Harjes: Yeah. When I look at this story and I say, what can we learn, as people or investors or, we live in D.C., so we hear a lot about political policy and the FDA. And I think you're completely right, this story shows us a lot about why the FDA is the way that it is. You're hearing a lot of rhetoric now about how the FDA is too strict, and it's a huge regulatory mess, and we should let more drugs be approved because they save lives, and let's not get bogged down in paperwork. And I think this story reinforces the other side of that argument, where we -- we, [laughs], I'm not in the FDA. The FDA's job is to protect people. To require safety studies as well as efficacy studies, and to get informed consent, and all of these things that came about as a result of thalidomide, I would say are indisputably good things.
Lapera: Definitely. I agree with you. I can't imagine what it would be like if someone told me this drug would definitely help me with one thing, and then created all of these unwanted consequences, and things that I couldn't be informed about ahead of time, because the companies didn't do their due diligence. One of the things that actually came out in history of this whole discovery is that Chemie Grünenthal and a lot of the companies they partnered with really wanted to hide that this was happening.
Harjes: Yeah, which is pretty frightening.
Lapera: Yeah. It is. I know that I'm definitely a very risk-averse person, which is why I think it's great that the FDA requires all of these things, and it does take so long for drugs to come to market.
Harjes: Yeah. And I'm not going to say the FDA is perfectly efficient.

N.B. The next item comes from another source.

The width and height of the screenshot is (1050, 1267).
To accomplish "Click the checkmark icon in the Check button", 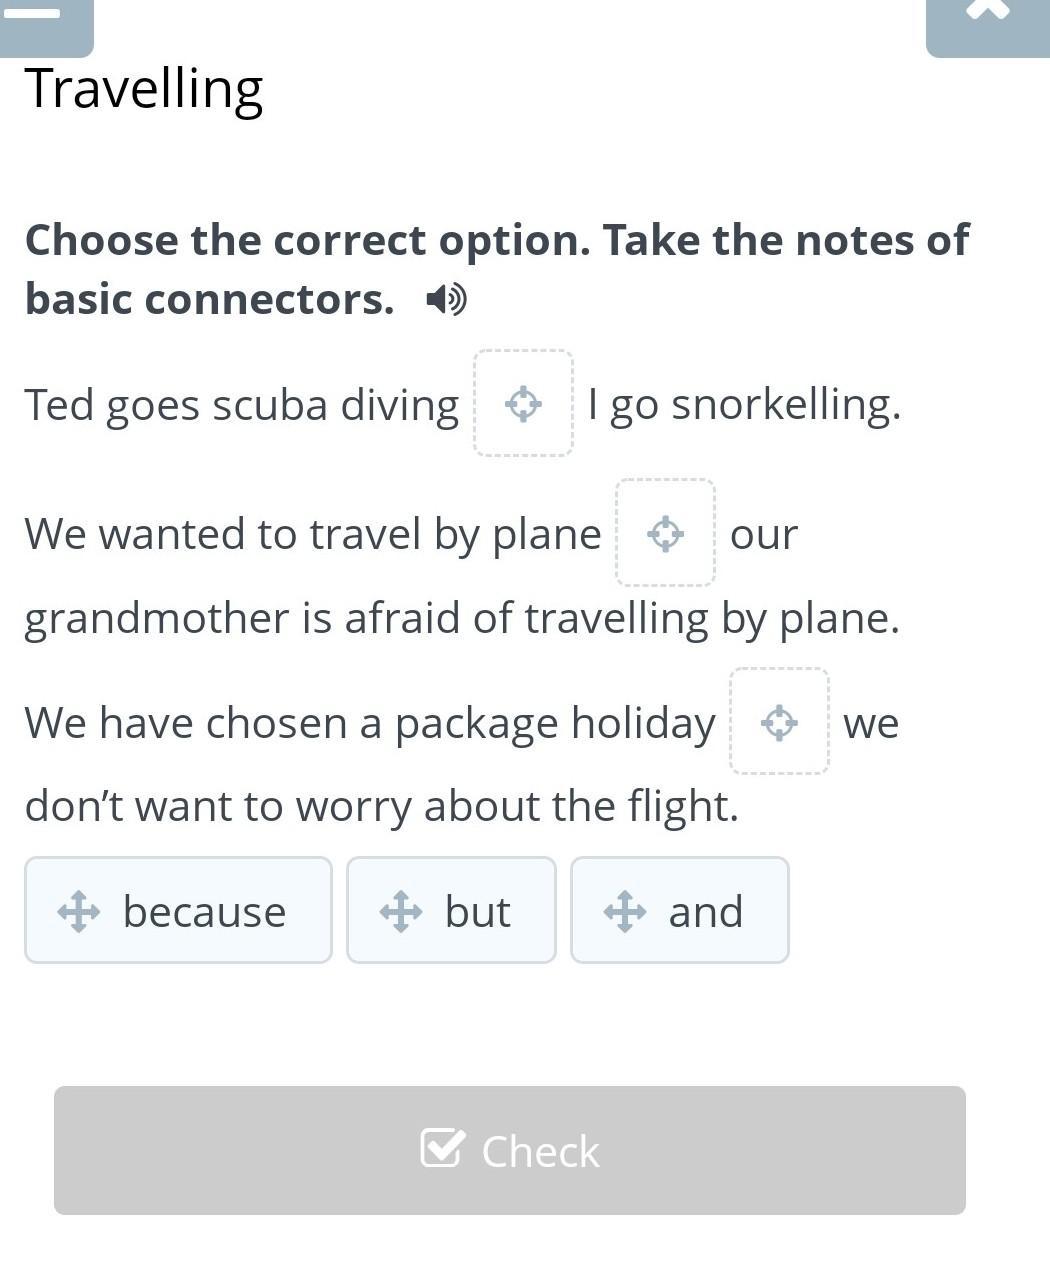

Harjes: And, certainly, this passage of the Drug Efficacy Amendment is not the 100% foundation of every rule the FDA has. It's just one tiny subsection of it. And I'm sure there are things that could be trimmed in the regulatory process. But, I think overall, when I hear this story, to me, it sounds like one of good progress.
Lapera: Yeah, definitely. I agree. Are there ways to speed the safety process and all that? Probably. But, I think, in general, it's better to be safe than sorry.

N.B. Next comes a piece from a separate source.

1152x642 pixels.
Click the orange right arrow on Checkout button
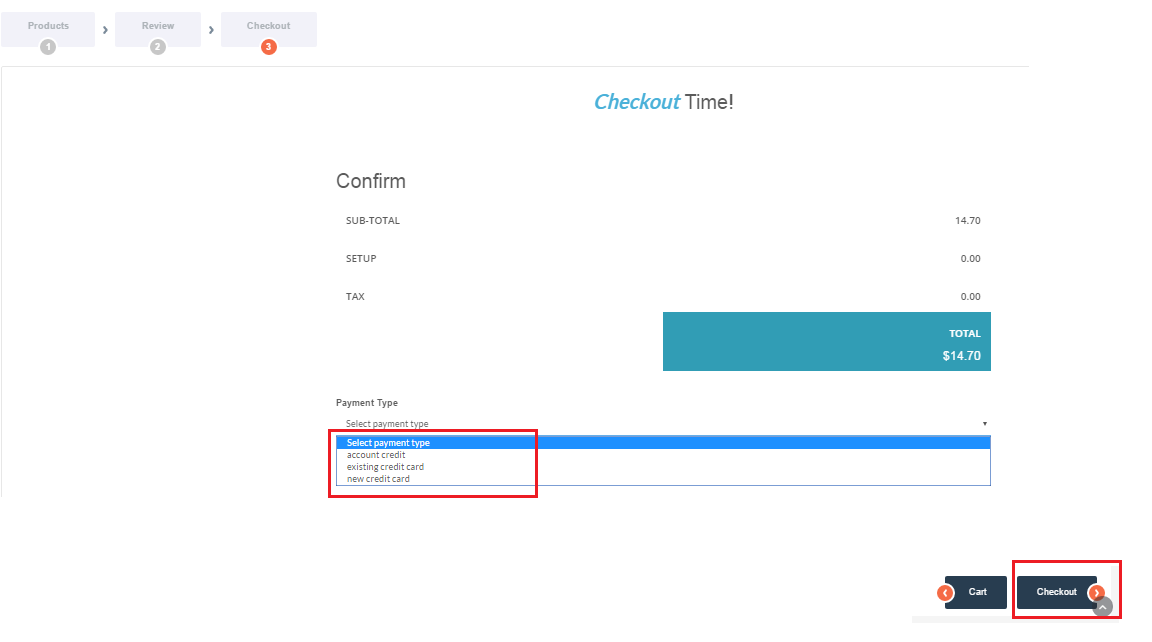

Harjes: Yeah, well said. I think that about wraps up the episode for today. Hopefully our listeners enjoyed somewhat of a different type of episode, where we walked back through history and try to explain the way the world is today, or, at least, the FDA, based on our history lessons. Gaby, thank you so much for joining me today!
Lapera: Thanks for having me!
Harjes: It's been a pleasure. As always, people on the program may have interests in the stocks that they talk about, and The Motley Fool may have formal recommendations for or against, so don't buy or sell stocks based solely on what you hear. For Gaby Lapera, I'm Kristine Harjes. Thanks for listening and Fool on!